I used to think honoring someone meant writing a poem about them, making something for them, dedicating something to them, or doing what they’d have me do. I’m beginning to realize (my grandmother is teaching me and I’m teaching myself) that honoring myself is honoring everyone I carry with me, everyone who carried me until I got here, where I could walk so far, so high, I could sit inside a cloud and remember.
Who do you choose to honor and how will you honor them today? Leave a comment below and let me know.
Once the prosecco wore off, I dove into revisions. I reworked, rewrote, and tinkered with poems, based on the suggestions of my editor, Leslie Sainz, who is brilliant and who should also be sainted. (Follow her so you can read her poems first.) The biggest suggestion was to change the title. Leslie sent 10 new potential titles, and then explained several that piqued my interest.

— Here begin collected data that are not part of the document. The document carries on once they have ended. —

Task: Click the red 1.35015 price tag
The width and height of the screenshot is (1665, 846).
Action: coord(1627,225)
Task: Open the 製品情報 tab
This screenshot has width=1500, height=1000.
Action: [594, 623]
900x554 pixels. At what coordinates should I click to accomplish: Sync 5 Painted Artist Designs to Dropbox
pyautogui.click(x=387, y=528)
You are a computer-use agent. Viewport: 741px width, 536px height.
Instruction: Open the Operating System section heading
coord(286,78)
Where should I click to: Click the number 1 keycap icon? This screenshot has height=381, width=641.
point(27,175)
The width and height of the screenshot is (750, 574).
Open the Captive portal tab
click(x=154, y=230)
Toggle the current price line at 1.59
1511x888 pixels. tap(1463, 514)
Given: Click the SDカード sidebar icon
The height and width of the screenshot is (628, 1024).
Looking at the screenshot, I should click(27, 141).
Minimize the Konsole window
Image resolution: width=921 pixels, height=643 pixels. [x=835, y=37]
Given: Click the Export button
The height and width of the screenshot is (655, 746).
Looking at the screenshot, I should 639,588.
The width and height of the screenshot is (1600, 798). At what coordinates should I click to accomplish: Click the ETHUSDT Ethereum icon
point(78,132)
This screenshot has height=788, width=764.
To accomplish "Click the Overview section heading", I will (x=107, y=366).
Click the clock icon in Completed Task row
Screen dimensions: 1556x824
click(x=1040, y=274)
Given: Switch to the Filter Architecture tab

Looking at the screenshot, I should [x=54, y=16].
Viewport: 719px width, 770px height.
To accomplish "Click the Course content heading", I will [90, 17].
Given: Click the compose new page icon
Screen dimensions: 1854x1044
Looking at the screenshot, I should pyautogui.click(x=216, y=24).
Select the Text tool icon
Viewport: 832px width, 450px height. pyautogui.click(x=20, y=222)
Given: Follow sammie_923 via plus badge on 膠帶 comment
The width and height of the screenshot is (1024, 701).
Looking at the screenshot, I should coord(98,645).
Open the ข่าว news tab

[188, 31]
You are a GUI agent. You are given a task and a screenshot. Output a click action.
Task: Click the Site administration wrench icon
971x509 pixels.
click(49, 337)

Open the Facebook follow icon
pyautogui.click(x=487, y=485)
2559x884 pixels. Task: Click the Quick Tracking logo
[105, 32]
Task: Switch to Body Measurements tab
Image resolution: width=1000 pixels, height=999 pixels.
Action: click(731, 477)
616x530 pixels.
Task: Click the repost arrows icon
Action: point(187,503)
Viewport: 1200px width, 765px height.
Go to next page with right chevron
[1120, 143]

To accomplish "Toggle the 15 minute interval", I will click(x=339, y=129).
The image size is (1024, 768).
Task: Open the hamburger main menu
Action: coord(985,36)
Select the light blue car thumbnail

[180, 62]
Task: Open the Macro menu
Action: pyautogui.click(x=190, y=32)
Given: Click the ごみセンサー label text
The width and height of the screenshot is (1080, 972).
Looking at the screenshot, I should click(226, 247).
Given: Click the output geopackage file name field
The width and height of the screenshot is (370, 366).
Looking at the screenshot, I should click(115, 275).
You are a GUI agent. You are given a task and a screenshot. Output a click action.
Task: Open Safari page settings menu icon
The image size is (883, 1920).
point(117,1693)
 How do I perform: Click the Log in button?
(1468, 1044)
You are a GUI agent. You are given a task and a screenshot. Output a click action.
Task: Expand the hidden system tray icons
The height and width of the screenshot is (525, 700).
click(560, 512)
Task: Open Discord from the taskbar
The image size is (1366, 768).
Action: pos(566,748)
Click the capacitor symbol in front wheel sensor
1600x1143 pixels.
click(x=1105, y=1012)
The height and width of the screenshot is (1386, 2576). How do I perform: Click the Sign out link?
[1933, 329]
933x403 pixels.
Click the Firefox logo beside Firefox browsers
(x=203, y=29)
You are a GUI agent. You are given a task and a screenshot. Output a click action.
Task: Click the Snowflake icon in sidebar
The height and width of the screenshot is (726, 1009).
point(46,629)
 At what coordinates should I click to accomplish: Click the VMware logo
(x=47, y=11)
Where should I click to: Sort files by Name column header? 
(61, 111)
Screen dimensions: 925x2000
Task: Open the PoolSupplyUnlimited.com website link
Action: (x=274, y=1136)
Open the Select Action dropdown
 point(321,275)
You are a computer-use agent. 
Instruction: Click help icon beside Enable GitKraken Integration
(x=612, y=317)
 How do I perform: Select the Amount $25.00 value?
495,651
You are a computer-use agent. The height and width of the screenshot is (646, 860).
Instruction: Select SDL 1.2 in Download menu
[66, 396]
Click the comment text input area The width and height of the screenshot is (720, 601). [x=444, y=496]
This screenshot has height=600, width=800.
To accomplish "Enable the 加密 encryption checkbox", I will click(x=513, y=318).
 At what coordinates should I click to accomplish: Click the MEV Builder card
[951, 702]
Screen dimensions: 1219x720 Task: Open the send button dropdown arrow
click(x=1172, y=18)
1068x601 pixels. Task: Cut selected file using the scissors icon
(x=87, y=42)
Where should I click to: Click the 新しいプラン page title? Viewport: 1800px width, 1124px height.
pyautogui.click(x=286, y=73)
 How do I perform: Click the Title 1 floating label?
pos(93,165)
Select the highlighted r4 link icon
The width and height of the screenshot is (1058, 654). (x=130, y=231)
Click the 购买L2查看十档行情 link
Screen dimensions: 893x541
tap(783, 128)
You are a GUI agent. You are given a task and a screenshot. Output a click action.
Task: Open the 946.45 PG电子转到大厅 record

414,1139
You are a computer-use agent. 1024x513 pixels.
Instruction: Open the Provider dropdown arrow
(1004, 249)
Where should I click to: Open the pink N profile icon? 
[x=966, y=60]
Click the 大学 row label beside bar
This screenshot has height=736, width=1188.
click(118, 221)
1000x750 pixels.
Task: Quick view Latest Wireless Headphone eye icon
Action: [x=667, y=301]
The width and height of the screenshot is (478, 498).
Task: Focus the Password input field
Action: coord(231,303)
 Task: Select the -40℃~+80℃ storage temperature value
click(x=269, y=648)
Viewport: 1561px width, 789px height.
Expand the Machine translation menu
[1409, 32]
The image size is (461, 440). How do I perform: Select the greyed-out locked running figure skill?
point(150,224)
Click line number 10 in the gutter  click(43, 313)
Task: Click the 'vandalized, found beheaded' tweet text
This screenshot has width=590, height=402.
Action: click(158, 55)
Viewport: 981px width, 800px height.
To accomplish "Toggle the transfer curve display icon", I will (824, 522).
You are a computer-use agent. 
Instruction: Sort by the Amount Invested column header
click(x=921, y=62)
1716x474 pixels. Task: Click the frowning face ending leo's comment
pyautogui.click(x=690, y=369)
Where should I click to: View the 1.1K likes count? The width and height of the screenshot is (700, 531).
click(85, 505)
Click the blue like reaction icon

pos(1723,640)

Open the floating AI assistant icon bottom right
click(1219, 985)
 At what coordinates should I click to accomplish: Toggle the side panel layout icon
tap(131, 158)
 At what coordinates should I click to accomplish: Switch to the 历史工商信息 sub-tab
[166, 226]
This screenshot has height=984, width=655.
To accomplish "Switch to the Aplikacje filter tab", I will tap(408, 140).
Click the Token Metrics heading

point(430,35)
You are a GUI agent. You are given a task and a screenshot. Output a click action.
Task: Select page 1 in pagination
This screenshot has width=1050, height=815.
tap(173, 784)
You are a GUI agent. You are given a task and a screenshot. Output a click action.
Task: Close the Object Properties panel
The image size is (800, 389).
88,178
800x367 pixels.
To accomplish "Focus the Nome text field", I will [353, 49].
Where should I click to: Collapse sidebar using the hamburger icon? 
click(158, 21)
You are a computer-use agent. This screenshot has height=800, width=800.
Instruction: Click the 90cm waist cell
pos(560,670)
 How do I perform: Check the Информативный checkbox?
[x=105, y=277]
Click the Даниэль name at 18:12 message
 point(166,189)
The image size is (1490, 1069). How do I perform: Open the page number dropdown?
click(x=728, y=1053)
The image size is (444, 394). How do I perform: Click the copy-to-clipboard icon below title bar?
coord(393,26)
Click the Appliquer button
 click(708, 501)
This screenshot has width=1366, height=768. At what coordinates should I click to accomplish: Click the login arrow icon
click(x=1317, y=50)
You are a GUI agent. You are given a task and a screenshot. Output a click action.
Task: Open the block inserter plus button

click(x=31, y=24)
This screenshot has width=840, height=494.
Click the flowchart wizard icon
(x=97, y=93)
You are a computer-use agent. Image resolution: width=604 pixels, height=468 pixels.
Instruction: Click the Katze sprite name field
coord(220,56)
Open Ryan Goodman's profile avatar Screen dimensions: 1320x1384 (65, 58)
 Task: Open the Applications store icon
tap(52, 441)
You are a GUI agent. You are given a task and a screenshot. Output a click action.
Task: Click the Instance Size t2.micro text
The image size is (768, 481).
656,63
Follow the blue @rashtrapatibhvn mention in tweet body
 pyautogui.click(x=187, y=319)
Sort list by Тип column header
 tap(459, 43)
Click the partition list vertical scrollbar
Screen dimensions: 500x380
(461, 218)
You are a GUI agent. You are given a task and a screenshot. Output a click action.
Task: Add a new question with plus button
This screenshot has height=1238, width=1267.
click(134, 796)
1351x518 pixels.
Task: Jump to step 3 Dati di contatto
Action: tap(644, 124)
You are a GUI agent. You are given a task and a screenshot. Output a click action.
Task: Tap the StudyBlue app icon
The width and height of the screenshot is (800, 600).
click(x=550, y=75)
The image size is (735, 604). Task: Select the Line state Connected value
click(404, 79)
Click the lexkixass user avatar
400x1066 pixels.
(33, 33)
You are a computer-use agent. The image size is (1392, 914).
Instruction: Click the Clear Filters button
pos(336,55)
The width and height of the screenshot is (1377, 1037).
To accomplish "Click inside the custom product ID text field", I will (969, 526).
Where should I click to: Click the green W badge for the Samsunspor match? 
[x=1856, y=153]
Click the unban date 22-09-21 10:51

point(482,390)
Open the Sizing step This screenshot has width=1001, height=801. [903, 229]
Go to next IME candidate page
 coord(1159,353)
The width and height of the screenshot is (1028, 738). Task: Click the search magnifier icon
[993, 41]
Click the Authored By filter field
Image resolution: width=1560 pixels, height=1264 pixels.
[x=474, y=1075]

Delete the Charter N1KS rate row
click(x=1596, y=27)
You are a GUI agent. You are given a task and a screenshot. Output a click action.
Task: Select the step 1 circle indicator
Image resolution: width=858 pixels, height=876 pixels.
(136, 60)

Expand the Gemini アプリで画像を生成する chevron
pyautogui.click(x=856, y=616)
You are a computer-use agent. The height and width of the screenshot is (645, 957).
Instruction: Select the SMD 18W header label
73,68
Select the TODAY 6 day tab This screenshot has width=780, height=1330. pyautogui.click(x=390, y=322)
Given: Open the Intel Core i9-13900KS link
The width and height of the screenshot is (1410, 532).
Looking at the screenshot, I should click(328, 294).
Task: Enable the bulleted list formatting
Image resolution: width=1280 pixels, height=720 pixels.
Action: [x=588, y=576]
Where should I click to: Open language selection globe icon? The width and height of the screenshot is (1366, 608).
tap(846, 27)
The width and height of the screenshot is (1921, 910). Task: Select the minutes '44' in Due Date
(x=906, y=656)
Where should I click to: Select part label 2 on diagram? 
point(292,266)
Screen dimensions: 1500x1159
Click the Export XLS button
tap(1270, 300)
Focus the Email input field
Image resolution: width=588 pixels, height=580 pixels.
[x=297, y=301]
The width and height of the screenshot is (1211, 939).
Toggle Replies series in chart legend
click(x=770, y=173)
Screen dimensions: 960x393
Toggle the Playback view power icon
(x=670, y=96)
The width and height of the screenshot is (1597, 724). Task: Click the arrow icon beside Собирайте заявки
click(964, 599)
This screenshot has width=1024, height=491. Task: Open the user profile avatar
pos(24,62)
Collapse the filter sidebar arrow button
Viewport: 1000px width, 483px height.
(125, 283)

After much fretting, I sent back the manuscript revised, retaining the original title, which included the word “impostor,” and sounded like it belonged in a different genre. I hit send with a smug, comfortable satisfaction.
My publisher responded to (kindly) explain its reasoning for the change, in the way one might try to talk down a hissing cat from a tree, and at that moment I knew I had to kiss it goodbye. I emailed them that I understood and was ready to “come to Jesus.” And then I sent an immediate follow-up email to clarify, the hallmark of true confidence and sanity.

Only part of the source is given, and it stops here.